Here’s the thing, I don’t know what caused the migraine. It could have been a number of things: not eating the night before, feeling a bit ill, swimming tense (thanks to my Nemesis), I could even probably find a way to blame the Super Moon and my decision not to have cake for it, however I’ve also read that the warnings of an imminent migraine (prodromal stage) are very similar to all the things I’d been feeling before and during my swim: irritability, feeling tired, tingling and numbness. It’s been so long since I’d had a migraine I’d not even considered it as a possibility, and if that is the case, then the timing was just awful… and so there is a lesson here, and (as always) a silver lining. I have had a stark reminder that cold water is not forgiving just because I’m having an off day. Swimming in it at these low temperatures can be dangerous and brutal and is already punishing on the body, and that’s on a good day, and if I’m “not feeling it” again before I get in, there’s no way on Earth I’m getting in. It's just not worth it. I will sit it out along with a hot water bottle, my body weight in tissues and some Berocca (and cake and emergency chocolate) if necessary.

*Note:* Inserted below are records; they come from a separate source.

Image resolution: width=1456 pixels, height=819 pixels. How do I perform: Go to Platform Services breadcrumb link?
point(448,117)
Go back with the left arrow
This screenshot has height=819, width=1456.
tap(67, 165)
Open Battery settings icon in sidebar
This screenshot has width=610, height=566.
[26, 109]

Oh, and the silver lining? Whilst my kids seemed unable/unwilling/like their routine too much to cook breakfast, it seems they can pull a delicious Sunday dinner out of the bag without being asked and without help. Well, to be fair, I think they realized there was no hope of getting fed by me once the duvet arrived on the sofa. I'm still not sure whether the "hope this is a one off" was referring to me being a bit under the weather or them actually cooking, but anyway, who knew they could? Not me, that’s for sure!  

Finally, it's a year since I first began writing my little blog, which stared as a way of writing about my recovery, the training and the swim I did last year (Windermere one way). I have been amazed and overwhelmed at the amazing response, and lovely messages of support I have had. After I had completed the swim I was asked if I would consider putting last year’s journey into a book. Going from a blog to an e-book is something quite different, and a lot scarier, however I decided after a lot of consideration to take the plunge (no pun intended) and do it, and finally has now been published this week on Amazon. How amazing (but mostly scary) is that? I hope that for those of you that read it feel inspired to not only take on difficult challenges, but also to never underestimate how far you can push yourself to achieve what you set out to do.

Open Water Woman Swims Windermere is available on Amazon


  1. Every time I'm gong for a swim I ask myself . Do you feel like it. If the answer is I'm not sure or no. then I don't go. That's for OWS anyway. Anna

  2. Every time I find it hard to get into the water, I ask myself, have you ever regretted getting in? I never have. But I now have to accept that it's possible that I could!